To start a test, go to http://localhost:8080, click on the OptimusPrime
job and click Build with parameters
. The following parameters can be set:
- system_under_test: Use this parameter to set the System Under Test property in Perfana. Default is set to
OptimusPrime
- gatlingRepo: Repository containing the Gatling script. By default the job is using https://github.com/perfana/perfana-gatling-afterburner/tree/OptimusPrime
- workload: Workload to use in the test, corresponds to the workload profiles in the pom.xml
- annotation: Can be used to add some annotation to the test run.
The demo contains three workload examples to demonstrate some use cases for Perfana:
- load test: a steady state load on OptimusPrime. Run this workload a few times to view the automatic analysis feature in action, that can be used as quality gate in a CI/CD setup.
- stress test: an increasing load on OptimusPrime, until the test is automatically terminated when the system under test reaches a specified condition. Demonstrates the use of abort alert tags
- slow back end test: a steady state load on OptimusPrime. A wiremock stub is configured to emulate a back end service for OptimusPrime. The test-events-wiremock plugin is used to increase the response times of the stub during the test. This test can be used to test the resilience of a system under test.
When the job has started, open the console log to see the events-gatling-maven-plugin is building and executing the test.
Note: when the job is running for the first time it will take some time to start up because Maven has to download all dependencies. Check the build log via
Console Output
to see the progress.
View test runs in Perfana
To have a look at the test results in Perfana open http://localhost:4000 and use admin@perfana.io
as user with password perfana
to log in.
In the home page click on Afterburner
under Your systems under test
. In the Running tests
section you will see the test you have just triggered.
Click here to learn more about the Running tests
section.
When the test has finished the test run is displayed in the Recent runs
section and a number of events are triggered:
- Perfana creates snapshots for all of the Grafana dashboards linked to the test run.

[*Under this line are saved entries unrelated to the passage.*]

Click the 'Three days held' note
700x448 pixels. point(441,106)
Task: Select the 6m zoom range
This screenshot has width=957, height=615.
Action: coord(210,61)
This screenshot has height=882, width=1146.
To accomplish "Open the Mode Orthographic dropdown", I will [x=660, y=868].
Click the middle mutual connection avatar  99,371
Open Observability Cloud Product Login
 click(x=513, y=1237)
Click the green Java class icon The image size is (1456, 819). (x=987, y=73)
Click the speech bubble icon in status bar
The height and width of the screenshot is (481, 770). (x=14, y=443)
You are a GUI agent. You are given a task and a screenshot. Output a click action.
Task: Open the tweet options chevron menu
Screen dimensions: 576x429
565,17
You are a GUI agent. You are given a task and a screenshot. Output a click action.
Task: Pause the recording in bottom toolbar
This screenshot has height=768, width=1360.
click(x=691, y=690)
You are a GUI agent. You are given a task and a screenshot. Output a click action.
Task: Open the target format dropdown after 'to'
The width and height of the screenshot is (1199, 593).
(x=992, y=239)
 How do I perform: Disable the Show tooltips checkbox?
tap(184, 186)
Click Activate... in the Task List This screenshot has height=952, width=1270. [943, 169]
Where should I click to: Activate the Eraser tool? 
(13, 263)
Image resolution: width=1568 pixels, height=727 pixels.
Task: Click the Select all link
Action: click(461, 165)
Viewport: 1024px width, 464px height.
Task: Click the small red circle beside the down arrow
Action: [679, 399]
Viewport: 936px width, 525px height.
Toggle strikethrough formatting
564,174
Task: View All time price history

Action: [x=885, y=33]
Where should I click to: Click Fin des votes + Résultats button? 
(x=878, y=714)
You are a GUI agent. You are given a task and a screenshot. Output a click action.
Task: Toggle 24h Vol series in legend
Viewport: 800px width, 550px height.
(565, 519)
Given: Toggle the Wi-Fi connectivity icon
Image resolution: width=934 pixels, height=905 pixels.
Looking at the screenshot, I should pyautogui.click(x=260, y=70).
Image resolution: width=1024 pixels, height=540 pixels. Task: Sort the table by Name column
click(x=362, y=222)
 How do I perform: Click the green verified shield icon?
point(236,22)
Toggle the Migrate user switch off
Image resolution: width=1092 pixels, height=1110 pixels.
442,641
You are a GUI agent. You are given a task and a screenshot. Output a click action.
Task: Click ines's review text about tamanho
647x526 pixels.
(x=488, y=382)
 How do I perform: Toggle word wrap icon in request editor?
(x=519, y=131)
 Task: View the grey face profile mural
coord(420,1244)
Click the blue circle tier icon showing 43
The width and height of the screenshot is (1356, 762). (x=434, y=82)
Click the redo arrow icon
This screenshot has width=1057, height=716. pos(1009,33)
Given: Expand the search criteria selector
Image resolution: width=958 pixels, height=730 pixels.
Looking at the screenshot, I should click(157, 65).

- Perfana evaluates all Service Level Objectives (read here how to configure) and compares thresholds for the Service Level Indicators of the test run. After the evaluation the consolidated results are displayed in the
Results
column.
Click here to learn more about the Recent runs
section.
If more than one test run is available for a specific set of test run properties, a Trends
tab becomes visible. In this tab you can view trends over time for the specified Service Level Indicators
. Read more on trends
View test run details
To view more details for the test run you can click on the test run ID. The test run details view has a number of tabs:
Alerts
In the demo environment three Alertmanager alerts are defined, as you can see in the Prometheus UI.
These alert rules can be found in the prometheus.rules.yml file in the perfana-demo repo
In alertmanager.yml Perfana has been set up as receiver
The Afterburner test application has been set up to expose JVM metrics via actuator and two metric tags have been added system_under_test
and test_environment
.
If one of the alerts is triggered, Perfana tries to map alert metric tags to properties of any running test. If it finds a match, it will create an annotation for all linked Grafana dashboards in each graph. This can help you track down root causes for bottleneck in your test runs.